Syria is blessed with fossil fuels as well as renewable energy resources. There are substantial reserves of natural gas. However, rapidly declining oil reserves and decreasing oil production will adversely affect the economy’s growth, which has averaged 4.5 % in the past three years, due mainly to oil. Oil production fell to 394,000 barrels a day in 2007 (6.5 % fall on the previous year), steadily falling from its peak of 604,000 barrels a day in 1996 and is set to shrink further until reserves run out, currently estimated to be within ten years. Currently oil makes the largest contribution to the primary energy supply, followed by natural gas. The share of oil in the energy mix has been declining steadily, which is being replaced by natural gas as a result of a national strategy.

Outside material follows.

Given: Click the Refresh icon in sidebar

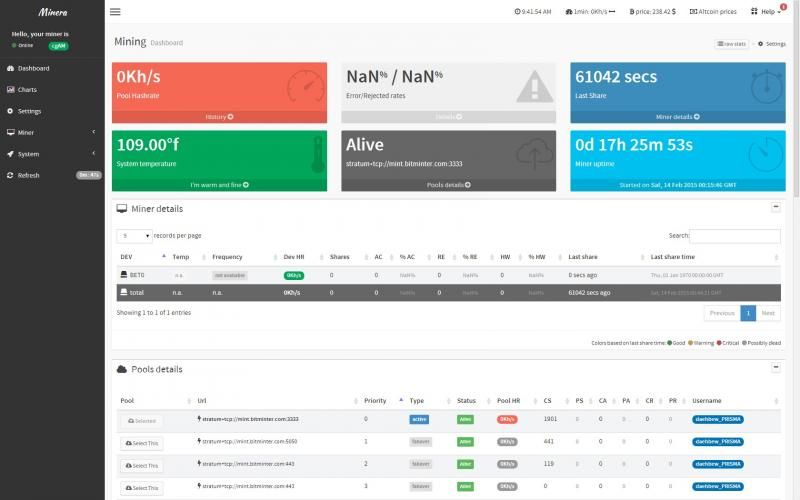Looking at the screenshot, I should point(10,175).
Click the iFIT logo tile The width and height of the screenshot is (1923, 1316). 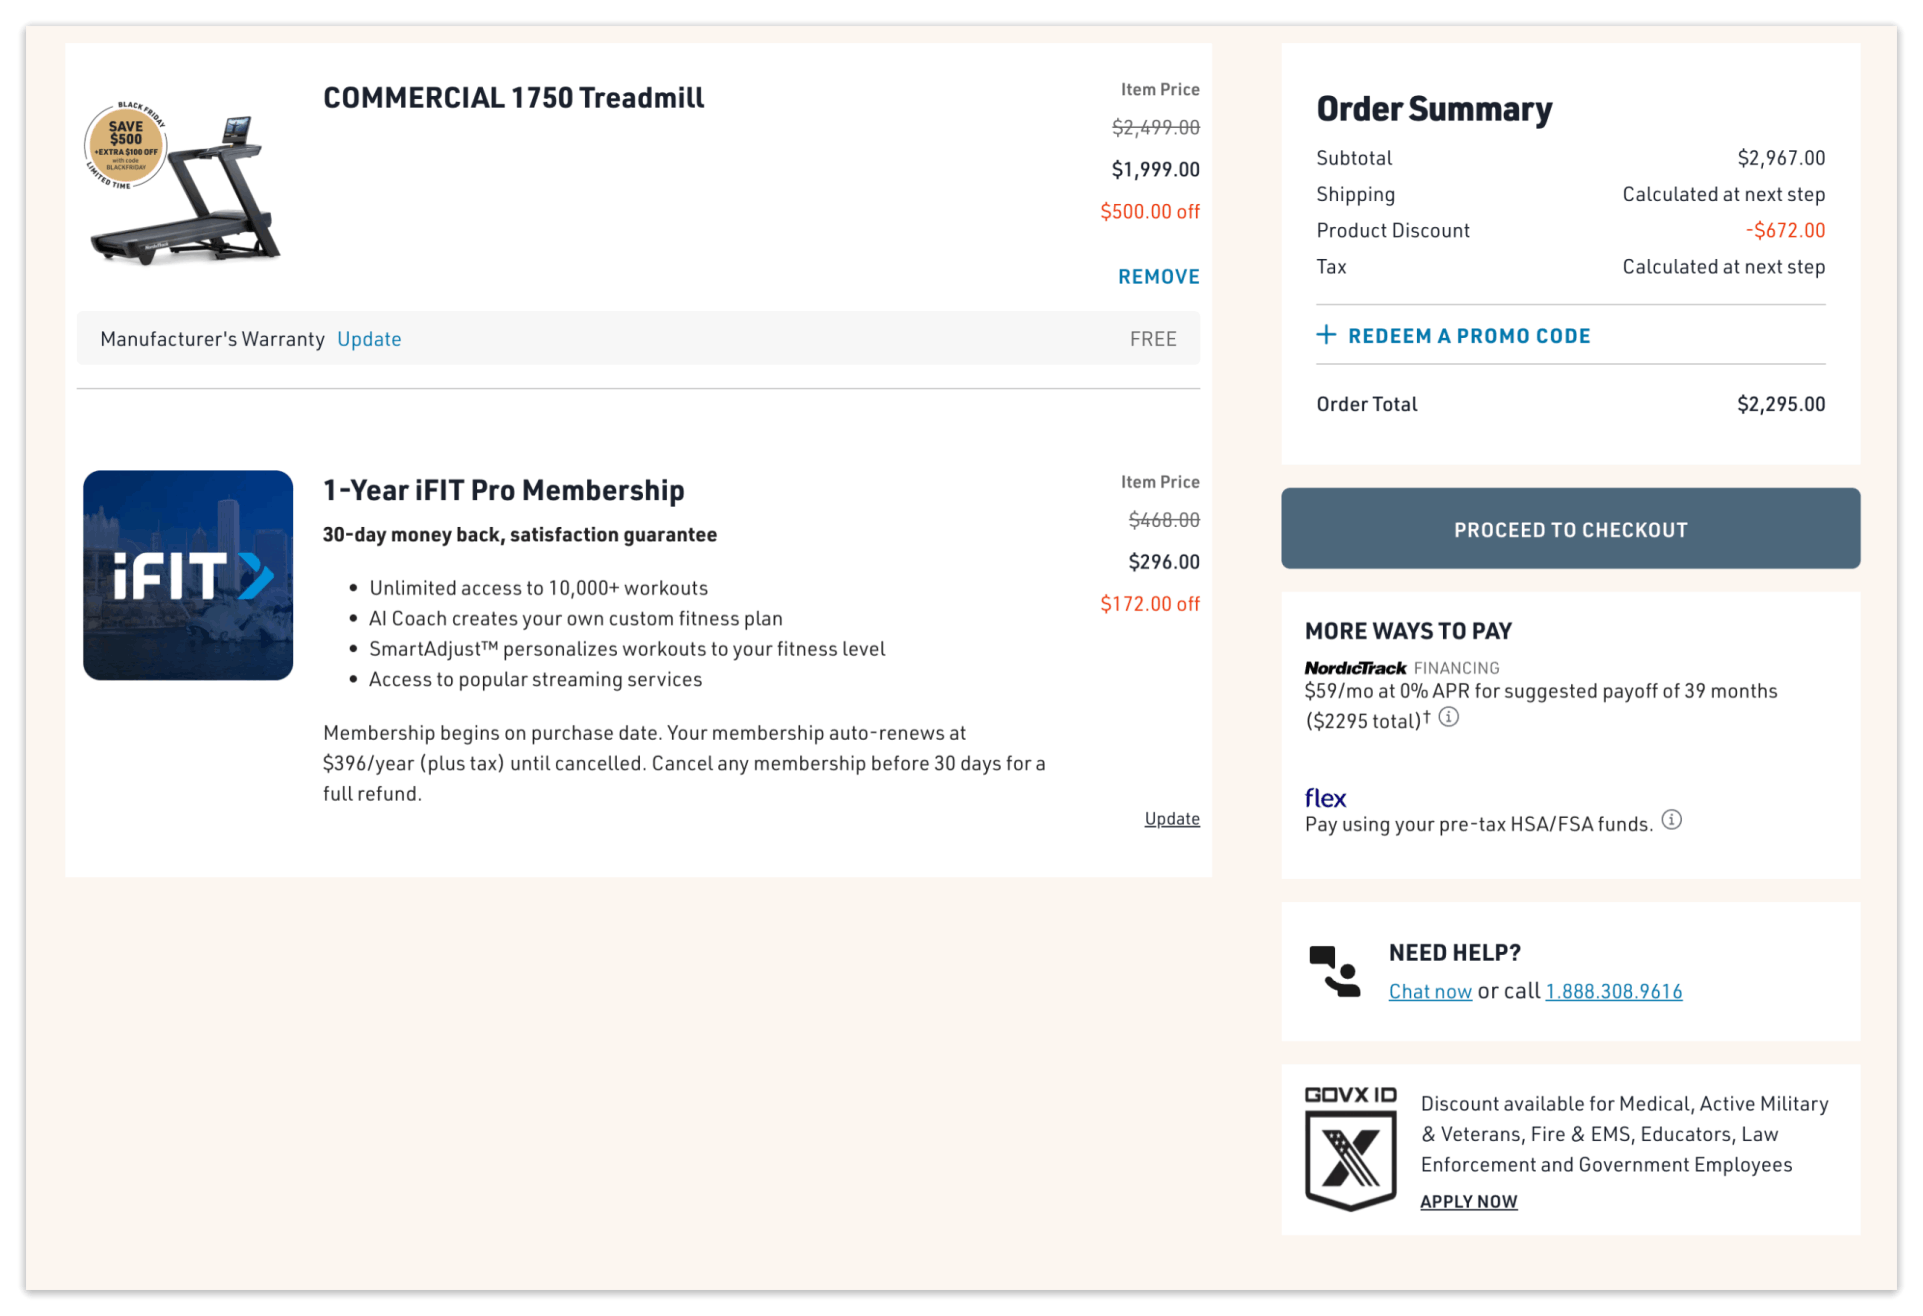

The primary energy consumption of Syria in 2007 was 23.5 million tonnes of oil equivalent (Mtoe) and is forecast to increase to 45.21 Mtoe by the year 2020. This rate of development will result in increasing pressure on Syrian’s fossil fuel reserves. Electricity generation represents 35 % of primary energy consumption. In 2007, this was about 42,000 GWh and is expected to rise to 96,000 GWh in 2020. The Syrian national power system reaches to over 99 % of the population.

By the end of 2006 the total installed capacity was 7,037 MW, while the actually available capacity was 6,008 MW. Installed capacity was covered by 50.4 % steam turbines, 18.8 % gas turbines, 9.1 % combined cycle plants and 21.7 % hydroelectric plants. Demand for electricity peaked on December 27, 2005 at 6,008 MW.

There is global awareness and support for the development of environmentally sustainable means of electricity generation. For Syria, most of the energy demand is expected to come from hydrocarbon energy sources for the near future. This will have local and global environmental effects due to rising Greenhouse Gas (GHG) emissions. The GHG emissions in the energy sector during 1990 were 24.97 million tonnes of CO2 equivalent, and during 2007 were 67 million tonnes, and they are expected to increase to 80 million tonnes by the year 2010.

For Syria to move towards a sustainable future energy profile, there must be a reduction of GHG emissions. This may be partly achieved through the use of renewable energy technologies, mainly solar and wind energy and hydroelectricity and biomass.